Né à La Palma en 1843 et mort à Barcelone en 1909, cet artiste peintre a eu droit aux plus grands honneurs de la République française en recevant la Légion d’honneur. Une distinction d’exception, à une époque où elle est synonyme d’excellence et de mérite et n’est accordée aux étrangers qu’à titre exceptionnel. Originaire de l’île de Santa Cruz de La Palma, Manuel González Méndez commence par exposer en 1875 à Paris et ne cesse d’y produire, recevant même un prix lors de l’Exposition universelle de 1900 se déroulant dans la capitale. Comblé de gloire, il devient membre de l’Académie des beaux-arts et rentre aux Canaries pour y accomplir diverses commandes privées et publiques. Il s’éteint à Barcelone en 1909, sur le chemin le ramenant à Paris.

On peut observer plusieurs de ses peintures au Musée municipal des Beaux-Arts de Santa Cruz ainsi que dans le magnifique Gabinete literario (cabinet littéraire) de Las Palmas de Gran Canaria, où les plafonds du grand salon, ancienne salle de théâtre, ont été décorés par l’artiste. Deux de ses toiles ont récemment été au cœur d’une polémique : La Remise de la princesse et La Fondation de Santa Cruz de Tenerife, qui décorent la salle du Parlement des îles Canaries et représentent l’arrivée des conquistadors italiens en terre guanche, ont été considérées comme le reflet de l’extermination des Guanches par les Castillans. Elles n’ont pas été retirées, car considérées comme faisant partie du patrimoine historique et culturel du pays, mais sont depuis dissimulées pendant les sessions parlementaires.

Néstor Martín Fernández de la Torre (1867-1938), figure du symbolisme espagnol

Parmi les premiers grands artistes canariens, Néstor Martín Fernández de la Torre est l’une des figures les plus remarquables. Originaire de Gran Canaria, il part faire ses études à Madrid et voyage à travers l’Europe, apprenant la sculpture et la peinture. Il revient ensuite aux Canaries, où il prend notamment part à la réalisation des fresques du théâtre Pérez Gáldos de Las Palmas et du casino de Santa Cruz de Tenerife. Sa peinture ne dépeint par particulièrement la vie ou les paysages locaux : comme de nombreux peintres de l’époque, il est avant tout influencé par le courant symboliste.

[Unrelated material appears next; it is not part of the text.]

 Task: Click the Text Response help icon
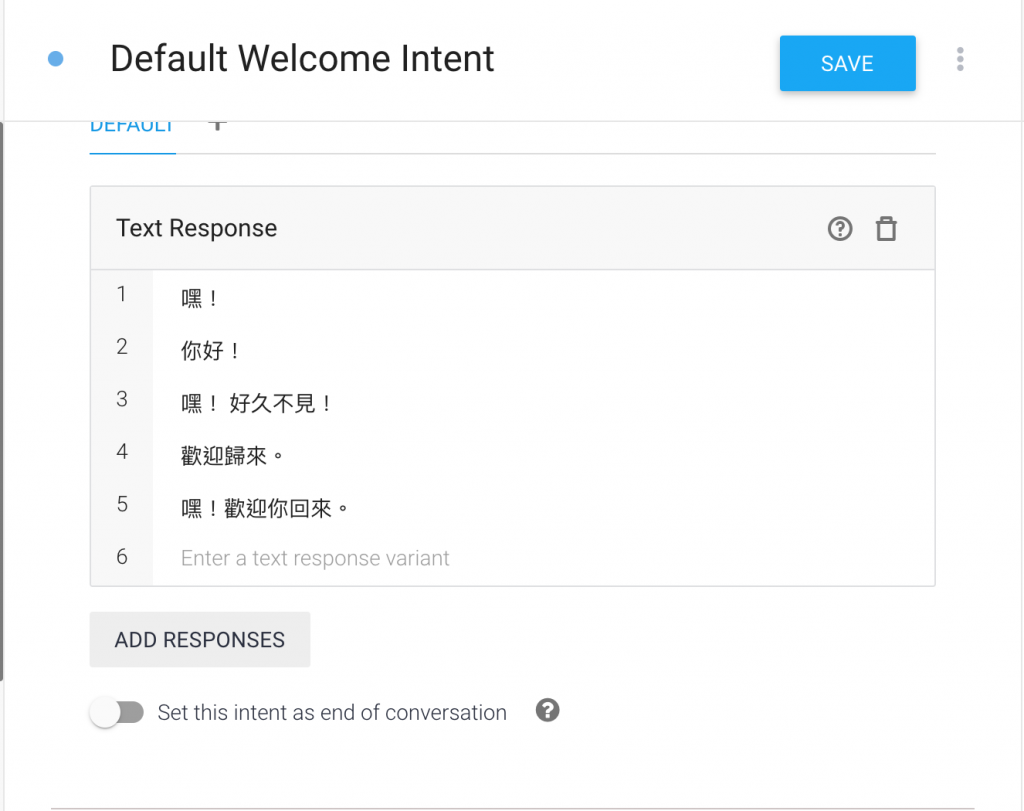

Elle est le reflet d’un univers onirique et coloré, peuplé de personnages sensuels, d’animaux marins et de plantes luxuriantes, qui rappellent tout de même certains caractères des îles – dans un style qu’on compare parfois à celui de Klimt.

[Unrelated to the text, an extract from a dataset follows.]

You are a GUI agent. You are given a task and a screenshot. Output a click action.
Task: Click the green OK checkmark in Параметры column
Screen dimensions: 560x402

Vers la fin de sa vie, il se consacre à la défense des traditions architecturales et folkloriques canariennes. Il lance notamment une campagne de promotion du tourisme local, qu’il baptise « Tipismo » (qualité de ce qui est typique, pittoresque, propre à un lieu spécifique). Il décède subitement à l’âge de 51 ans à la suite d’une pneumonie, laissant plusieurs grands projets inachevés. Une vingtaine d’années après sa mort est inauguré le Musée Nestor de la Torre de Las Palmas, très bel édifice de style néo-canarien conçu par son frère architecte, mais basé sur des travaux préexistants de l’artiste, situé dans le Pueblo canario de Las Palmas – une visite à ne surtout pas manquer.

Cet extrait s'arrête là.